Is it too late to go back to Brooklyn?
Is it too late to go back to my regular life in Brooklyn?

If you’re a spiritual-seeker hunting for the truth, you might feel like you’re regularly letting yourself down.

You don’t have enough hours in the day to play chauffeur to the kids, be a fabulous manager at work, and super-volunteer in your church and community.

You may feel like your spiritual pursuits go to the wayside. You’d like to live a more spiritual and religious life but you’re just not able to do it ALL.

Wouldn’t it be nice to give it all up, move to a local mountain-side commune and spend the rest of your life seeking self-realization?

Should you disappear into the forests once and for all until you’ve become an enlightened human?


Learn to find spirituality in the world you live in.

You don’t have to pack up the suitcases, sell the house, abandon your family and hit the closest mountain resort to live the monastic lifestyle with a religious community.

You can be just where you are and continue to seek the spiritual life.

Learn to live in the ‘real’ (ok, “illusionary”) world.

You will learn many spiritual lessons in the world you live in today.

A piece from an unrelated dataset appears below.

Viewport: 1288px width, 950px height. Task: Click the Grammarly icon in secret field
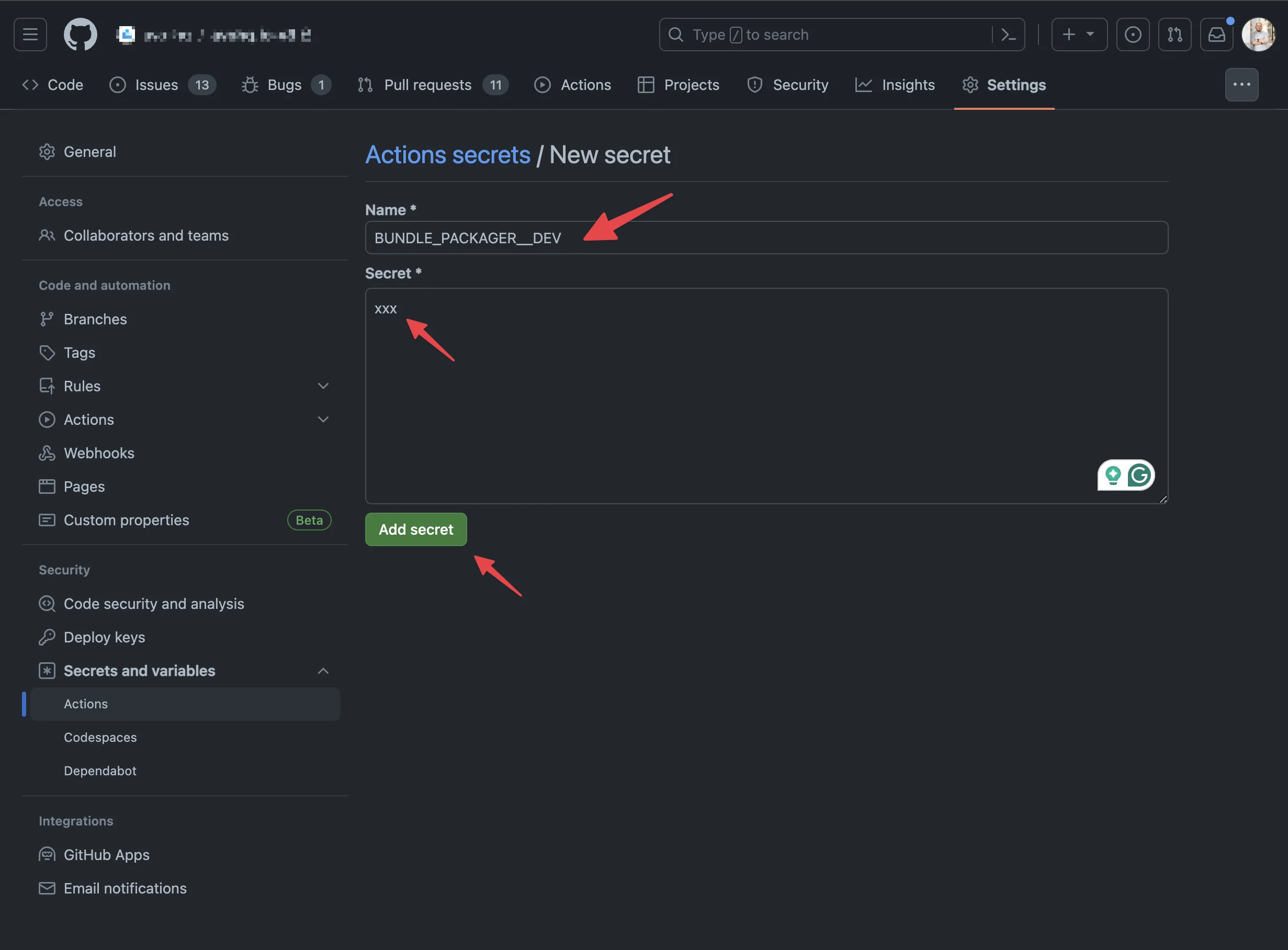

You want to move to the ashram, mountains or cave to find enlightenment. But you’re not going to find it there. Well, you might find it there but you’re not going to get to realization if you can’t conquer living in the places you do now.

You’re not going to get traffic jams, lawsuits, suspicious neighbors, antagonistic supervisors, penny-pinching landlords and rebellious children in the ashram!

You’re not going to get offended, heart-broken, crushed, pained, lied to, saddened, depressed in a mountain setting.

No money worries, loved ones dying, divorce, bankruptcy, failure, when you’re solely in deep spiritual pursuits.

Balance your spiritual life with your material life.

Your life gives you plenty of opportunities to practice spirituality: it allows you to confront people and circumstances who will hijack your peace and test your patience.

Not wanting to punch the motorcyclist who just cut you off on the freeway is a divine practice.

Choosing to forgive the man who just duped you of your life’s savings is a spiritual exercise.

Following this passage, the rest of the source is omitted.